Reproduce, word for word, all of the records; the pictures stay out.

*** RECORDS FOR PROCESSING ***

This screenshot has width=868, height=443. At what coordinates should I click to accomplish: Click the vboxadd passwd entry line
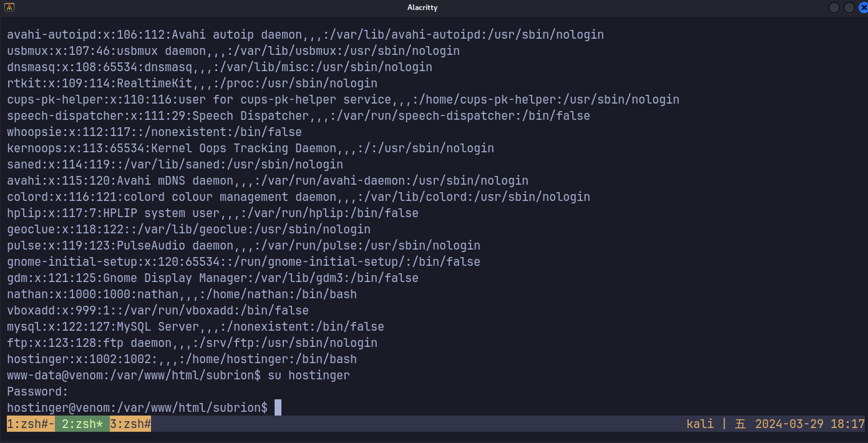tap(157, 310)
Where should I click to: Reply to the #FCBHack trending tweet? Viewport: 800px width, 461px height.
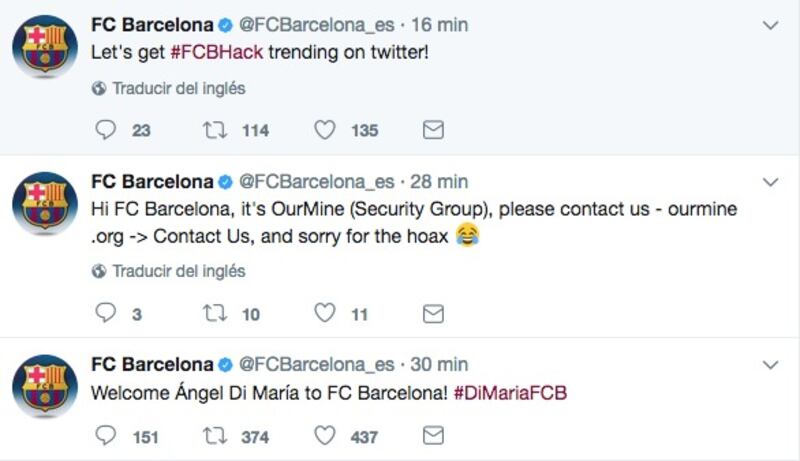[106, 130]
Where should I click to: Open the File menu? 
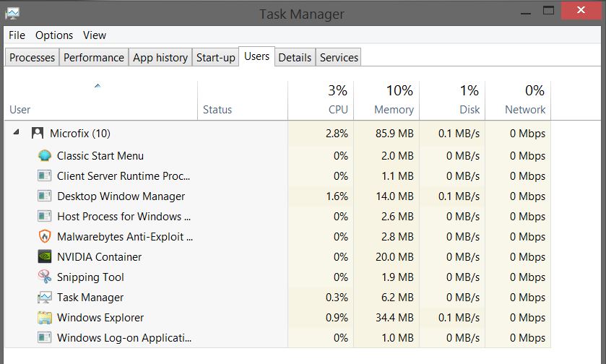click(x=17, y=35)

*** End of RECORDS FOR PROCESSING ***

_PROBLEM SOLUTION_:
This screenshot has width=868, height=443. At what coordinates should I click to accomplish: Click the vboxadd passwd entry line
tap(157, 310)
Where should I click to: Reply to the #FCBHack trending tweet? Viewport: 800px width, 461px height.
[106, 130]
Where should I click to: Open the File menu? 
click(x=17, y=35)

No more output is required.